A spokesperson from Energy Resources would not discuss the toll rate. In an email exchange, however, he defended the toll scheme and said the paved road still saves other companies money on fuel, time, and vehicle wear. Energy Resources has also recently signed an agreement with the government to build a railroad along the same route.
Running parallel to the Energy Resources road is a yet-unpaved road being built by a subsidiary of a private Mongolian company called Ajnai Corporation. A 2011 report published by USAID, Washington's aid arm, raised concerns about Ajnai’s intention to build the road to avoid the Energy Resources toll. One problem, the report said, is that “local governments have the authority to construct their own roads, so there is no coordination.”
One hundred kilometers further south, the Oyu Tolgoi copper mine -- a joint venture between Canada's Ivanhoe Mines, British-Australian-owned Rio Tinto and the Mongolian government -- is building yet another road, which will run alongside the Energy Resources road to the same border checkpoint at Gashuun Sukhait. The three roads crisscross each other at times but mostly run parallel. If all three are paved, this will mean over 500 kilometers of surfaced roads on this single, sparsely populated route. By comparison, in 2010, according to UN figures, Mongolia – a country roughly the size of Western Europe – had less than 2,600 kilometers of paved roads in total.
These routes bisect wildlife corridors between two adjacent national parks, the Small Gobi Special Protected Areas.

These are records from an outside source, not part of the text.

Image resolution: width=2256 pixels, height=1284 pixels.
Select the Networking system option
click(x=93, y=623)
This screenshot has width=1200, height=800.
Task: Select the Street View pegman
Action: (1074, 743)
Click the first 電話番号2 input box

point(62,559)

"Counting the proposed railroad, this will mean four parallel roads. Wildlife in this region, particularly the khulan [Mongolian wild ass] and gazelle, have already been affected by mining activities. When the roads are built, their migration routes will be cut off by not just one, but four dangerous crossings," said Batsukh Choijonst, an ecologist at the park headquarters in Khanbogd. He said he asked government officials to find a way to limit the number of roads, but never got a response.
When asked if there was a way to collaborate with Energy Resources to improve the capacity of the existing paved road and share it, an Oyu Tolgoi spokesman said building a new road was part of its promise to the government.
Watchdogs feel the government is not doing enough to promote infrastructure efficiency. "We think it's the government's responsibility to fix its policies. You cannot allow every mine to have its own road. … It's ridiculous," said Sukhgerel Dugersuren, director of Oyu Tolgoi Watch, a non-governmental watchdog group.
Experts working on transportation development in other parts of the country also admit concern. "In building any linear infrastructure one would want to ensure there's rational planning to avoid duplication of routes to minimize impact on the environment," said Shane Rosenthal, deputy country director of the Asian Development Bank.
For herders affected by the dust, paved roads are petty compensation. At a camp site about two kilometers from the Oyu Tolgoi road construction, a local goat and camel herder, Dambadorj Mukhbayar, noted that the roads are fragmenting pastures and creating unnecessary dangers for his animals: " Oyu Tolgoi is starting to pave the road now, after bringing in heavy equipment on dirt roads all these years. How can the new roads compensate for the damage already done?"
Editor's note: Pearly Jacob is a freelance journalist based in Ulaanbaatar.